Les lois contre le blasphème face à la liberté d’expression

Liberté d’expression et blasphème devant les juridictions nationales

En Irlande, la Constitution exigeait depuis 1937 la répression du blasphème (article abrogé par référendum en 2018), tandis que la Constitution de la Grèce, où la loi contre le blasphème a été abolie en 2019, prévoit encore la possibilité de saisir les documents qui offensent une religion. Mais dans les pays où il est réprimé, le blasphème est en général visé par la loi, et non par la Constitution. Aussi peut se poser la question de la conformité entre une telle incrimination et la Constitution, en particulier en ce qu’elle garantit la liberté d’expression.

Les jugements sur la question sont rares. Dans l’arrêt « Kalman v. Cortes », un juge fédéral américain a déclaré inconstitutionnelle, en 2010, une loi de Pennsylvanie qui interdisait l’enregistrement d’une marque dont le nom était blasphématoire ou « profanait le nom du Seigneur ». Mais les nombreux abandons récents des lois contre le blasphème ont été décidés non par des juges mais par des Parlements voire, dans le cas de la révision constitutionnelle irlandaise, par référendum. L’absence de jugements sur la conformité de ces lois à la Constitution s’explique notamment par le fait qu’elles n’étaient, à l’exception peut-être du cas grec (Fokas, 2017), guère appliquées depuis longtemps avant d’être abrogées.

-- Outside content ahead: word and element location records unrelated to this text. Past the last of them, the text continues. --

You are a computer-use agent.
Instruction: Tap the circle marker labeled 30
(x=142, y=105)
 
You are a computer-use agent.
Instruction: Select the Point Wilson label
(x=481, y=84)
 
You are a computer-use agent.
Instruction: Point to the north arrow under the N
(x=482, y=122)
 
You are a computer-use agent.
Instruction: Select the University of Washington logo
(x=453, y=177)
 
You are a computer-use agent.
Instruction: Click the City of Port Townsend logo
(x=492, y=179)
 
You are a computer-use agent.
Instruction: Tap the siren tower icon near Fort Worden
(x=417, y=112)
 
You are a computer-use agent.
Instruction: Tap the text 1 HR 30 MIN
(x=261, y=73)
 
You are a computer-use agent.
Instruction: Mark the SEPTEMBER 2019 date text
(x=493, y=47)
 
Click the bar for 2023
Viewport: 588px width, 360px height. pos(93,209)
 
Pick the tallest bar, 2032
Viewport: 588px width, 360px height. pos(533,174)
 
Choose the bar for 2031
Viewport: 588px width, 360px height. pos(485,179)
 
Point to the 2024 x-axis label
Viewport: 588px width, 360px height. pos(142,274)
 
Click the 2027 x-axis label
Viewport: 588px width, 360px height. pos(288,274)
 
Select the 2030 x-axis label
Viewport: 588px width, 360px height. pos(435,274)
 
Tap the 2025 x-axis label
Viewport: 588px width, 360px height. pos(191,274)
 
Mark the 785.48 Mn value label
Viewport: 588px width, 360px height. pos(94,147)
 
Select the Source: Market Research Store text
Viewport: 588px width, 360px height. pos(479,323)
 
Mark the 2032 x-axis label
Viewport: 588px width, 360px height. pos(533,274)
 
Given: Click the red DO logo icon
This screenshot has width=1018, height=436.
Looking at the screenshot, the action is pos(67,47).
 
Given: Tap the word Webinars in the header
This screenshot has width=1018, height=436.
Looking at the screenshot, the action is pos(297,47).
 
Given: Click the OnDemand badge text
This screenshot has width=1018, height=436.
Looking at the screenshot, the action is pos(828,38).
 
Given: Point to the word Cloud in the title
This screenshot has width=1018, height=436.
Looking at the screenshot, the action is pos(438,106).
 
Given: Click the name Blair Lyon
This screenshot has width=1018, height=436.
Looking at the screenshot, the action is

Divers arguments sont avancés par ceux qui contestent la constitutionnalité de ces lois. Il faut faire un sort particulier à l’invocation du principe d’égalité, qui vise à obtenir l’élargissement de l’incrimination du blasphème dans les cas où elle ne s’applique qu’aux propos dirigés contre une religion particulière. En Italie, la loi ne visait ainsi que les propos blasphématoires contre « la divinité ou les symboles vénérés dans la religion d’État », avant que la Cour constitutionnelle ne censure cette discrimination en 1995. Au Royaume-Uni, le délit de blasphème ne concernait que les chrétiens jusqu’à son abrogation en 2008. Les tentatives de certains musulmans d’obtenir la condamnation de Salman Rushdie par la justice britannique, suite à la publication de son roman LesVersets sataniques en 1988, restèrent vaines.

Mais la plupart des griefs d’inconstitutionnalité soulevés contre l’incrimination du blasphème ne visent pas son extension mais sa suppression. Si, dans la plupart des systèmes juridiques, la liberté d’expression peut être restreinte pour protéger les droits d’autrui, certains considèrent qu’une offense aux sentiments religieux ne constitue pas un préjudice suffisant. La liberté d’expression doit protéger les propos qui choquent la sensibilité des uns ou des autres. Par ailleurs, ces lois violeraient la neutralité religieuse que certaines Constitutions, notamment en France et aux États-Unis, imposent à l’État. Elles porteraient également atteinte à la liberté de religion en gênant la critique qu’un croyant peut souhaiter exprimer vis-à-vis des autres convictions. Enfin, le caractère flou, imprécis de ces incriminations porterait atteinte au principe de légalité, à l’exigence de prévisibilité de la loi pénale. Ces imprécisions traverseraient tous les éléments de la définition des propos visés par ces lois, qu’il s’agisse de leur contenu (« insulter », « souiller le nom de Dieu »…), de leurs conséquences (« scandale », « indignation »…) ou de leur cible : comment établir avec précision les dogmes religieux dont la contestation serait blasphématoire ? En 1981, au Royaume-Uni, on a pu affirmer qu’il était « à peine exagéré de dire qu’il était impossible de savoir avant le jugement si une publication était blasphématoire ou non » (Hare, 2009). Enfin, les peines excessivement sévères prévues par certains systèmes[...]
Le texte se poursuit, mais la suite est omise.